Here’s my thing about candy, by the way: It’s important to give the good stuff, and not be stingy. At my house, chocolate is the rule of the day (those shaped assortment packs with the peppermint ‘batty’ and the reese’s pumpkin were a hit with neighborhood kids), and I give two pieces to each kid, three if I like their costume. Usually, I enforce a “no costume, no candy” rule, but will relent if they compliment my pumpkin. Flattery gets them everywhere. (This year’s pumpkin was an Aztec sun – pix later.) This is a little extravagant, I’ll admit, but my house has never been egged, and the kids are always polite. It’s worth a little bribery to achieve that.
I set up camp in my dining room (which I never use when we don’t have company, and that’s sad. It’s such a cozy room, and it’s the only room on the first floor with a street view), with my laptop, coffee, and the requisite orange-frosted cupcake. You know, the kind from the grocery store with frosting that feels like wax coating on your teeth? They’re disgusting, but they’re a tradition I keep partly because it makes me happy, and partly in honor of one of my best friends, Jen in Colorado, with whom I’ve stopped to buy them from an all-night Safeway on the way home from the Halloween gathering in the Castro. It’s the friends you can walk down Market Street eating cupcakes with at two in the morning, who really count.
At 5:30, when it was just starting to get dark, I worried there would be no kids. At 6:24 the first kid showed up, an adorable eight-ish-year-old in a homemade Hermione Granger costume. She got bonus points for having a scarf her grandmother knitted (I asked), for being personable, and for pausing as she left, to wave her wand at the blinky pumpkins, and yell “Lumos!” just as they blinked ON. By eight, I’d refilled the candy bowl a second time, for the teenagers. I think the drama group from the local high school came en masse – they got points for BEING their characters, and I had fun teasing them. “You all get three pieces each, for being creative,” I said. And one of the guys repeated it. “We get three pieces,” he told his friends, “Because this lady’s wonderful.”

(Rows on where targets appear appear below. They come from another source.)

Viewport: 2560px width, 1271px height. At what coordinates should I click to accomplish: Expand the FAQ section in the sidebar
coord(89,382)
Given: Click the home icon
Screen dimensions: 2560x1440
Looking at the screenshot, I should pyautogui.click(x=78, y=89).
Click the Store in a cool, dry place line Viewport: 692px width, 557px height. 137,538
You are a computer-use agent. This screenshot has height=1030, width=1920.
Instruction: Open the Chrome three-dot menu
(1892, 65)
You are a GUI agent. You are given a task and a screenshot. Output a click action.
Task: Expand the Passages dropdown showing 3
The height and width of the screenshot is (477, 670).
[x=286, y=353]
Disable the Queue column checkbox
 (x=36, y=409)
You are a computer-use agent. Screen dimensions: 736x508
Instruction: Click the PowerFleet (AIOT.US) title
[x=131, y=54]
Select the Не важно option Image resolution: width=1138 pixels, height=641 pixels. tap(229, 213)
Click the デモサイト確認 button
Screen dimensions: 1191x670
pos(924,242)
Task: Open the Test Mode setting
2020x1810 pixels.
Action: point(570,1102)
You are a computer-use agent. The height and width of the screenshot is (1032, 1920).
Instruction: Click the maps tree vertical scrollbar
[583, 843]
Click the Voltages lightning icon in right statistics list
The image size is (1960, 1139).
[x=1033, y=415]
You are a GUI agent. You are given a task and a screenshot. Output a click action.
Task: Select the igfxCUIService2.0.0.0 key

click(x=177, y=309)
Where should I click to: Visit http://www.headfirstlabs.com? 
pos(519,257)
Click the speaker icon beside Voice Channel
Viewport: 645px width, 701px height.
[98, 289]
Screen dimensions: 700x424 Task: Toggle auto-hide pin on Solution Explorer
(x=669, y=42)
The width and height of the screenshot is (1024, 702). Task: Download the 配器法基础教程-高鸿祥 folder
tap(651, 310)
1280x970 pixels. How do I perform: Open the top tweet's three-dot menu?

At 9:00 one last straggler showed up – she’s probably the kid whose parents couldn’t get home from work, and I let her take a handful. I kept the light on til 9:30, then closed everything down. Except the pumpkin, which is still glowing happily on the side table in the living room (it’s sporting a cool pumpkin light, this year).
During the trick-or-treating, I chatted with friends, and did some research for a series of articles on online advertising – actually learned a couple things I didn’t know – and found myself wishing one of the adorable children was mine. “I’m 36,
I whined textually to a friend in Canada. “Aren’t I too old for this?” She assured me I wasn’t.
Fuzzy didn’t seem to mind that I accosted him as soon as he came home, either.